Así que, cuando estas niñas se ocupaban en contar y escuchar, estaban intercambiando elementos de sus imaginarios particulares y gozando al conocer otras posibilidades de ampliar sus sueños, de enriquecer su acervo de palabras, de fortalecer la relación entre ellas y de ensanchar sus juegos con nuevos personajes y aventuras.
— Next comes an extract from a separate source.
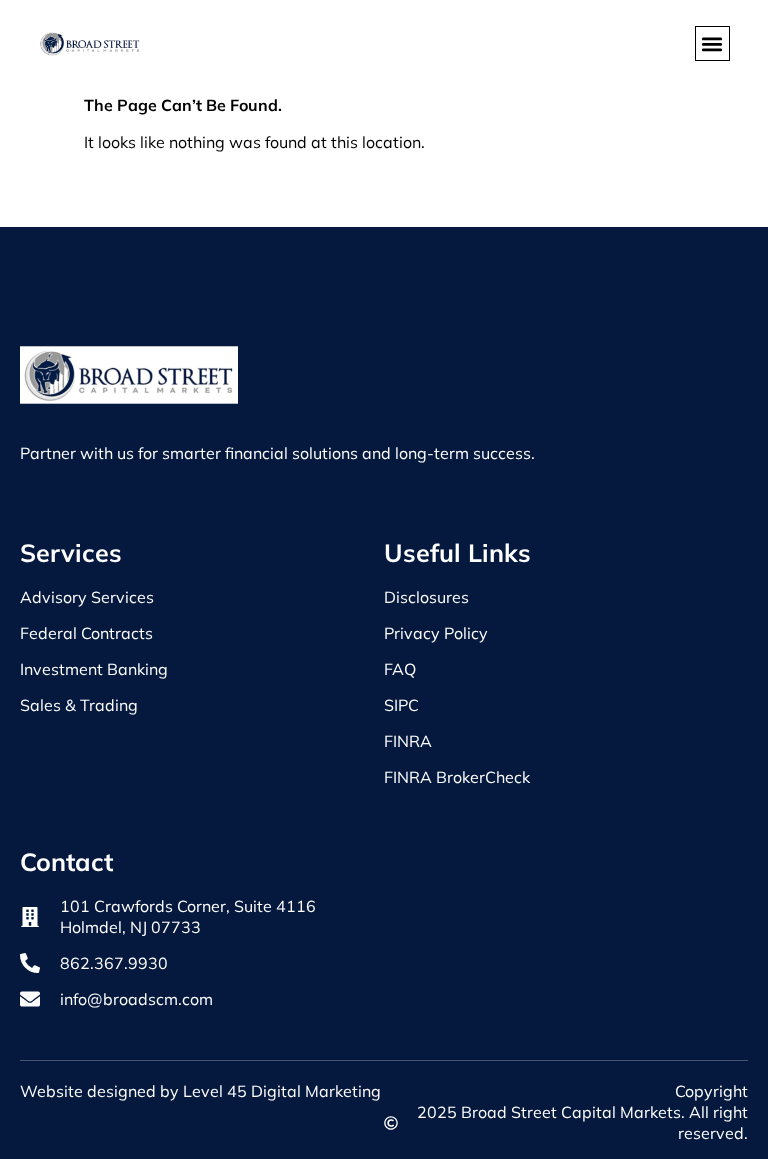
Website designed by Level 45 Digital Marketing (200, 1091)
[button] (712, 43)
Durante mi largo recorrido como maestra he contado muchos cuentos a los niños, les he leído muchos poemas, les he invitado a que bailaran, a que escucharan música, a que hicieran teatro, a que se acercaran a lo hermoso, tanto en la naturaleza, como en las artes visuales o plásticas. Intentaba con esto que llenaran su imaginario de riquezas para cuando les hicieran falta. Reunir lo interno con lo externo nos ofrece recursos, nos da seguridad y nos proporciona unos cimientos vitales que nos permiten sentirnos a gusto, aun siendo conscientes de que somos diferentes de los demás.

A veces les decía a mis alumnos de cuatro o cinco años: “Hoy os voy a contar un cuento de los que me contaba mi madre. No está escrito en un libro, ni tiene dibujos. Os lo tenéis que ir imaginando vosotros, cada cual como más le guste.» Después de contárselo, hacíamos una puesta en común en la que explicaban cómo se habían imaginado a los personajes y siempre se asombraban al escuchar las diferentes maneras de pensarlos de los compañeros. Alguien había visualizado a la anciana del bosque muy bajita, otros flaca («porque no comía casi»), otros con «cara de buena», Pablo la imaginó «con una cruz en el cuello, como la de mi abuela, que siempre la lleva puesta»).

Había una patrulla de tres amigos que se llevaban genial y jugaban muy bien juntos. Y resultó que uno de ellos, Hugo, se había imaginado al protagonista del cuento alto, rubio y con barba, pero sus amigos: Carlos y Héctor, se lo imaginaron moreno. Hugo se disgustó mucho y los quiso convencer de que el príncipe aquel era «totalmente rubio». La verdad es que le costó aceptar que cada cual podía imaginárselo como quisiera, porque “la imaginación es libre”.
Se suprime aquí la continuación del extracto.